■ Text under study:

Eleni: Yeah, exactly. Workplace balance. Actually, one thing that we talk about a lot at Understood is this idea of environments being either enabling or disabling, so people can often feel more or less disabled depending on how accommodating the environment is or not. And I think it's really interesting that you talked about flexibility and, like, taking really long breaks. I would love to hear more about how that might relate to your ADHD or not.
Alonna: I started working in Atlanta at an insurance company. And it was a more rigid, strict schedule. You had to come in every single day, 7 to 3, you had a 30-minute break, you had two 15-minute breaks, and you had to sit at your seat.
That was not conducive to my ADHD. I cannot sit for longer than two to three hours. Like, my mind's going crazy. And then I started zoning in on other things, and I always have to listen to music when I'm working, otherwise I'll get distracted. Instantly. And so I would have to force myself to take breaks because it wasn't ingrained in that particular work culture.
Versus now that I'm in California at this particular company, where you can go into office or work from home, it's a lot more accommodating to someone that has ADHD, because I can work for an hour, take a 10-minute break, get up from my bed, go walk around, do something else, snack on something, then come back to work. I don't feel the pressure that I felt at my previous company, and that helps. They have a huge mental health program where I work, and so that helps too. They make sure you don't feel disabled at this job. Like, no matter what your disability is, they are super accommodating, and it works for me. And also with it being a fun environment, when I do go into the office in LA, oh my God. They have, like, you can play golf. We have, like, an espresso machine. And then being in downtown LA, I can go out, and go out and walk and breathe, and give my mind the break that it needs. Clarity. Yes.
Eleni: Yeah, I love to hear that enthusiasm. Was that an intentional shift, like, talking about the job in Atlanta compared to the job in California, were you aware that the previous job was negatively impacting you in that way, and did you make an intentional transition to something different? Or was this something you discovered afterwards, like upon reflecting or comparing the two.
Alonna: A lot of jobs are definitely not accommodating to ADHD. When I first moved to California, I got this job at this brokerage, which I hated. I was only there for six weeks. It was dreadful, super boring. But I kept having to get up, like, I would go on my walks or whatever, and everybody sat down the entire time. They didn't even take their breaks at this job. So one of the girls that sat next to me, she was like, "I just want you to know that as much as you get up, they're taking notes, like, they can tell that you're always getting up from your seat, that you're always going on break." I was shook! I couldn't believe it, because number one, it's legal to take a break, right? Like, what? Um, it was not an accommodating job to ADHD, versus now, where I already mentioned how I'm able to get up and do what I want, so it was a complete shock to me how accommodating they were.

■ Assigned task 1:
Decide whether each statement below agrees with the interview on ADHD at work, and answer yes or no for each, quoting the deciding words from the interview: (a) Alonna's schedule at the Atlanta insurance company ran from 7 to 3. (b) Alonna stayed at the brokerage for six months. (c) Alonna's current company has a large mental health program.
■ Assigned task 2:
Print the part of the interview on ADHD at work that begins with the words "Alonna: I started" and ends after the words "particular work culture.".

■ Information:
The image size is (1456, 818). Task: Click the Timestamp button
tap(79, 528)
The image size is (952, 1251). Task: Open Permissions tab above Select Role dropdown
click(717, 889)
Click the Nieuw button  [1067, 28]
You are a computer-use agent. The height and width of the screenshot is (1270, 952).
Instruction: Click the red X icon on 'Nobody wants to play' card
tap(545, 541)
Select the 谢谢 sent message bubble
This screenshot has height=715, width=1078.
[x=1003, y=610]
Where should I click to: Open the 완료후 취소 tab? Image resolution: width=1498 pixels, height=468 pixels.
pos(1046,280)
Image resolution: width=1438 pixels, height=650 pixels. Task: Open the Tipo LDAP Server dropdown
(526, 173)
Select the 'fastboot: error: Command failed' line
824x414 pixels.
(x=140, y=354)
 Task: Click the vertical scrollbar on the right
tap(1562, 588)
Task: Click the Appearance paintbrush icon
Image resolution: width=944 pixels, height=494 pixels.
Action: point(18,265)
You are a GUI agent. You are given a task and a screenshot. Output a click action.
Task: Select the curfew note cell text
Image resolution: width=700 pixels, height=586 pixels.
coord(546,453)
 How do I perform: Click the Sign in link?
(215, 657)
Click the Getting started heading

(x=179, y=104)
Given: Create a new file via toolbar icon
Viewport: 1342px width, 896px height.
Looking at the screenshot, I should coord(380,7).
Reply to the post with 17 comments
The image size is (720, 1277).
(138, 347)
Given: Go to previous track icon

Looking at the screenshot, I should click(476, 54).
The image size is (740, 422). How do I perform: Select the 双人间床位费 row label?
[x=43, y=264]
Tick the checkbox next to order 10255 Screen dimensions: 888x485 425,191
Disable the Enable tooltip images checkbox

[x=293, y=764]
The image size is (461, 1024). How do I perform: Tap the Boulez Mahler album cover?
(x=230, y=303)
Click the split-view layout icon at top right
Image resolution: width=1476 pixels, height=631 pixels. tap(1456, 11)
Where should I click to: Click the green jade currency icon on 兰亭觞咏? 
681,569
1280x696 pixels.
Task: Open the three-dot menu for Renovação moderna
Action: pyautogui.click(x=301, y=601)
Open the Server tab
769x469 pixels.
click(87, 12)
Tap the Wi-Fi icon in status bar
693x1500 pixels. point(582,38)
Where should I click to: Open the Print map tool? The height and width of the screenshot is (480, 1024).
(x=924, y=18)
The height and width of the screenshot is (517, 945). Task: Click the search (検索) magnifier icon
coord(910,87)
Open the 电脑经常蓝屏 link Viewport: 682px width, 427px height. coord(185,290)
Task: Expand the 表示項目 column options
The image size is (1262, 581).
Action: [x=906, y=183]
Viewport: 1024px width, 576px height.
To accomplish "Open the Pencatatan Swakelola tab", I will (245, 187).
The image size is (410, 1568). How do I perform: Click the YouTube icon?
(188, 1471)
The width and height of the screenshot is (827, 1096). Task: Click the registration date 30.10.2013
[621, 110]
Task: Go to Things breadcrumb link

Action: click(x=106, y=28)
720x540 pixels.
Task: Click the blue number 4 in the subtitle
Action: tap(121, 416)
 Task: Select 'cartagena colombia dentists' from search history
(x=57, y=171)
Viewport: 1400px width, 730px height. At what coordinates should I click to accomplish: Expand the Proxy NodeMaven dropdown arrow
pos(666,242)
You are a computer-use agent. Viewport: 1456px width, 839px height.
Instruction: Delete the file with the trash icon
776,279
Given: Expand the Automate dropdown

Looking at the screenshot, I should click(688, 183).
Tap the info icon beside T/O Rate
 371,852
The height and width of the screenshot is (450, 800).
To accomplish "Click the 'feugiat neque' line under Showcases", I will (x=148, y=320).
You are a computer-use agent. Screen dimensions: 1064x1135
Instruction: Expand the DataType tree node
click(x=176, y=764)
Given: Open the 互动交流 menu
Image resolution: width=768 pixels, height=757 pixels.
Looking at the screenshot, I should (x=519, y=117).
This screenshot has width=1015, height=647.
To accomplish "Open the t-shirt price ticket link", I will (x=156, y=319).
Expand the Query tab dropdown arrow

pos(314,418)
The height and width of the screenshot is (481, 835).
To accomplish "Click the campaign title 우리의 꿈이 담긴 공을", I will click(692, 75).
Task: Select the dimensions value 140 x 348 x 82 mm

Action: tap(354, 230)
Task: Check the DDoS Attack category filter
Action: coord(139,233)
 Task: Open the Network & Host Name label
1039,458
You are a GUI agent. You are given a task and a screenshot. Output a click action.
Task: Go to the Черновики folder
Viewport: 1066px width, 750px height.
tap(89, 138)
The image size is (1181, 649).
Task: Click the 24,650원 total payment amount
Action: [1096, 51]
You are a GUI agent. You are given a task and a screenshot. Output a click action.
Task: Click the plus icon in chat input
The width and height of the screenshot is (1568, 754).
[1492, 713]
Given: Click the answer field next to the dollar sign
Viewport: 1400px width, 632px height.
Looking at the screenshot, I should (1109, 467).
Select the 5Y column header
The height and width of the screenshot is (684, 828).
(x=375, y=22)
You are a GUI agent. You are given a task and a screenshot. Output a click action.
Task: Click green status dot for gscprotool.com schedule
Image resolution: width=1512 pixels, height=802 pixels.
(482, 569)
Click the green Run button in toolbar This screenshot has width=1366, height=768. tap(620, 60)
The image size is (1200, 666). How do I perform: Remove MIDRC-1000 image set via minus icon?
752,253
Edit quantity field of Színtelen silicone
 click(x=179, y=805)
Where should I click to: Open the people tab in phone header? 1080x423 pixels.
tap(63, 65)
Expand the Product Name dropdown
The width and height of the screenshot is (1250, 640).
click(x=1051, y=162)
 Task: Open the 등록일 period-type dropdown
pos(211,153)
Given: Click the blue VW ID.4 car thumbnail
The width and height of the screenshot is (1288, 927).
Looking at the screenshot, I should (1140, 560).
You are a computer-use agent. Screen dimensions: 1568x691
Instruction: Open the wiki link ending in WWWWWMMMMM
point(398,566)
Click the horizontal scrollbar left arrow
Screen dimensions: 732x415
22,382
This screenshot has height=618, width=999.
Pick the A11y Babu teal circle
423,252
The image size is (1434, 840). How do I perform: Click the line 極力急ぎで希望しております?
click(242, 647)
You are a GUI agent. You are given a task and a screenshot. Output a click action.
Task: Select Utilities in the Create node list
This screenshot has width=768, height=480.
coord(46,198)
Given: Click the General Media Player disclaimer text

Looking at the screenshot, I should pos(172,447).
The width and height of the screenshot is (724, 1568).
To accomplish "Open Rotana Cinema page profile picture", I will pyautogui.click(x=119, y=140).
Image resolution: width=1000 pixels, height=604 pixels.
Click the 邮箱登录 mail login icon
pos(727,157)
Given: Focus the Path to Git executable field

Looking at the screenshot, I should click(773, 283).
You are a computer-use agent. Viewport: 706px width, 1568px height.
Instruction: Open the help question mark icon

■ Answer box 1:
(a) Yes: "You had to come in every single day, 7 to 3"
(b) No: "I was only there for six weeks."
(c) Yes: "They have a huge mental health program where I work"

■ Answer box 2:
Alonna: I started working in Atlanta at an insurance company. And it was a more rigid, strict schedule. You had to come in every single day, 7 to 3, you had a 30-minute break, you had two 15-minute breaks, and you had to sit at your seat.
That was not conducive to my ADHD. I cannot sit for longer than two to three hours. Like, my mind's going crazy. And then I started zoning in on other things, and I always have to listen to music when I'm working, otherwise I'll get distracted. Instantly. And so I would have to force myself to take breaks because it wasn't ingrained in that particular work culture.